There might, I suppose, be some political consequences in rejecting the proposed Covenant, but that's not the same as relational consequences. And it's hard to see what political consequences would ensue, given that the Church of England has already decided that it doesn't want to sign up to the Covenant. And Ireland, contrary to what the Anglican Journal reports was stated by the Anglican Communion Working Group, has waffled on its support for the Covenant. It deliberately did not adopt the Covenant, but rather “subscribed” to it. Whatever that means.

Personally, I think the key message to the ACC should be that the proposed Covenant was a well-intentioned attempt to deal with the tensions in the Anglican Communion, but it's dead in the water and it's time to move on to something better.

And CoGS needs to do its homework.

31 March 2012

What next?

Last week the process of diocesan consultation on the proposed Anglican Covenant in the Church of England reached a definitive conclusion.
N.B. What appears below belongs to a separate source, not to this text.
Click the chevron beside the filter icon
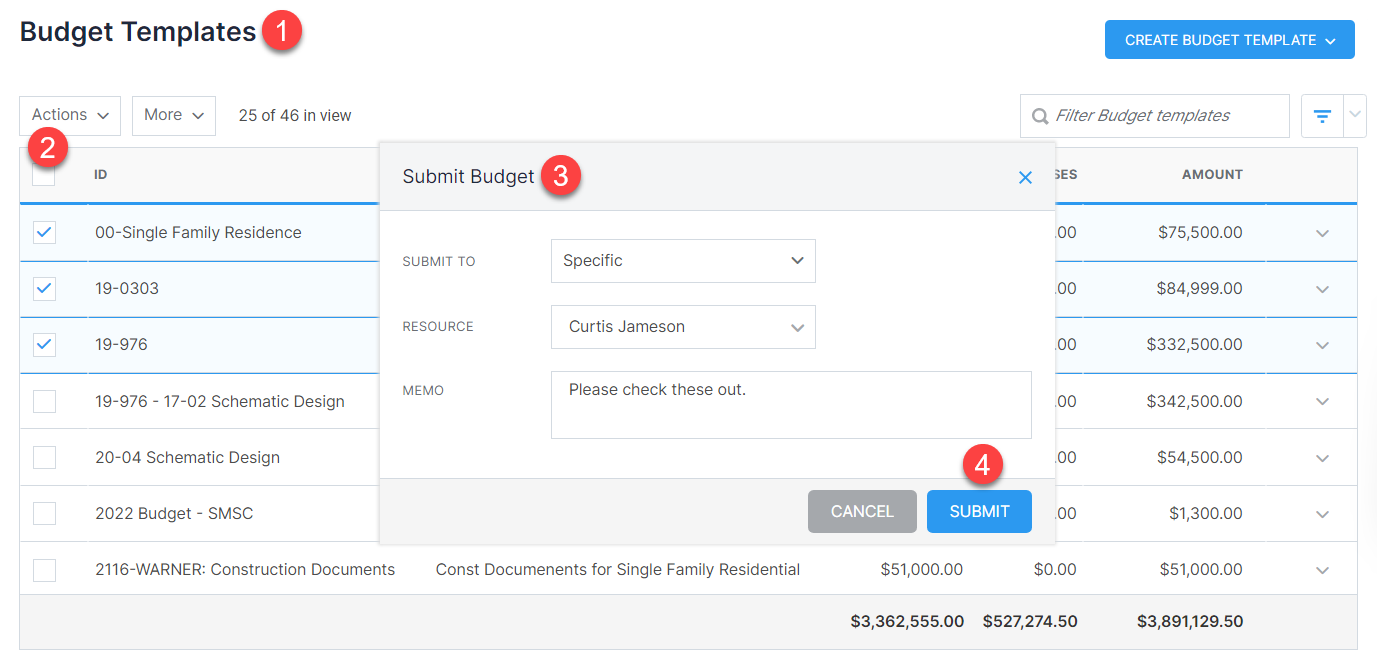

With six dioceses still to vote, a majority had already rejected the proposed Covenant. (As of this writing, 40 of 44 dioceses have now voted, with 15 voting in favour of the Covenant and 25 against.) The question the dioceses faced was, procedurally at any rate, whether they wanted the General Synod to consider a motion to adopt the proposed Covenant.
The reason the dioceses were even asked this question is that the proposed Act of Synod adopting the Covenant was deemed to be “Article 8” business, that is that it had to do with “a scheme for … a permanent and substantial change of relationship between the Church of England and another Christian body, being a body a substantial number of whose members reside in Great Britain.” The rules with respect to the reference to the dioceses required that a majority of the dioceses (i.e., at least 23 of the 44 dioceses) vote for the proposal in order for it to return to the General Synod for a vote. In the event that a majority did not vote for the proposal (i.e., at least 22 voted against), the proposal cannot return to the General Synod in the current quinquennium, which I understand runs until July, 2015. So now, with 25 diocese having voted against the Covenant, it is effectively dead in the water.

The blogosphere is full of the comments of pundits examining the entrails of the diocesan decisions from a political perspective, but I am more interested in procedural questions.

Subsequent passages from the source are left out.